_PROVIDED MATERIAL_
------
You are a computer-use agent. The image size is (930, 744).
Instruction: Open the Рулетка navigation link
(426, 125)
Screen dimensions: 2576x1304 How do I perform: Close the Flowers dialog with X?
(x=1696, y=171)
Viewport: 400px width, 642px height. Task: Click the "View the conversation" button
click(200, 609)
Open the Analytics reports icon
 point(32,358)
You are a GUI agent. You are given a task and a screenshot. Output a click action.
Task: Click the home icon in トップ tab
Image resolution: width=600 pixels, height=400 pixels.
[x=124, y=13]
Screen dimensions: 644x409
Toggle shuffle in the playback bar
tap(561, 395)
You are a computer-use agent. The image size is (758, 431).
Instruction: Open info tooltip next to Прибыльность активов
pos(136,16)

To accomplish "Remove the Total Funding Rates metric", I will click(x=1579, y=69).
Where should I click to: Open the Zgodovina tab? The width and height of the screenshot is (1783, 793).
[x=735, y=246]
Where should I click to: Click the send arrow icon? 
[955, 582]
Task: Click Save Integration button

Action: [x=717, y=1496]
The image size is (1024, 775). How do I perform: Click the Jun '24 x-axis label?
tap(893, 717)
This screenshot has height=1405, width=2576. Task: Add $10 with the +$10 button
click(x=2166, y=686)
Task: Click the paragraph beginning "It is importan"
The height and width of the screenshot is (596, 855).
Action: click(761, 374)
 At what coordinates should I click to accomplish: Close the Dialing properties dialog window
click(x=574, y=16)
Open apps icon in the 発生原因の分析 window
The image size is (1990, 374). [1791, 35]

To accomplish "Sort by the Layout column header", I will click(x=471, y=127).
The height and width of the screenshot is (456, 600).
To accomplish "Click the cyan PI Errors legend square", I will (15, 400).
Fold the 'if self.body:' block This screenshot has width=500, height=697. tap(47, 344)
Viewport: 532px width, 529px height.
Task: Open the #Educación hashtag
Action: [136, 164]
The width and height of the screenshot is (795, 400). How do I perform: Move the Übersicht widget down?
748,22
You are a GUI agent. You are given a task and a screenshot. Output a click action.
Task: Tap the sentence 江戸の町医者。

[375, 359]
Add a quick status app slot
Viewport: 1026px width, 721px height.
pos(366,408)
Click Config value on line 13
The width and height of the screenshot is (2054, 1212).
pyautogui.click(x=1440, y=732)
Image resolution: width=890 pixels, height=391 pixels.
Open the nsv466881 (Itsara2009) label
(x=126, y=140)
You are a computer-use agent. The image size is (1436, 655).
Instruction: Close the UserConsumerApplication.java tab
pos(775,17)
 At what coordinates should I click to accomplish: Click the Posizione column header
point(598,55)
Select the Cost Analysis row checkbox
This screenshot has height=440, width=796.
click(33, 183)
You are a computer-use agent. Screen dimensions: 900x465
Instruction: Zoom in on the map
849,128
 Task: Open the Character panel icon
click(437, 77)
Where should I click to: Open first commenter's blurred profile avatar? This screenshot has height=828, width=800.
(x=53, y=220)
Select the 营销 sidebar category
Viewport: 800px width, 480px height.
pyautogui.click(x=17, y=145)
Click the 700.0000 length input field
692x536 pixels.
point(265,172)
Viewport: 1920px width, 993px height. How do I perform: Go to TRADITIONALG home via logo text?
------
_WRITTEN REQUEST_
Output, as a JSON list of strings with one string per line and blank lines omitted, the lines of the data starting with the line that contains "You are a computer-use agent. Screen" and continuing through the line that contains "pyautogui.click(x=17, y=145)".

_SOLUTION BELOW_
[
  "You are a computer-use agent. Screen dimensions: 900x465",
  "Instruction: Zoom in on the map",
  "849,128",
  " Task: Open the Character panel icon",
  "click(437, 77)",
  "Where should I click to: Open first commenter's blurred profile avatar? This screenshot has height=828, width=800.",
  "(x=53, y=220)",
  "Select the 营销 sidebar category",
  "Viewport: 800px width, 480px height.",
  "pyautogui.click(x=17, y=145)"
]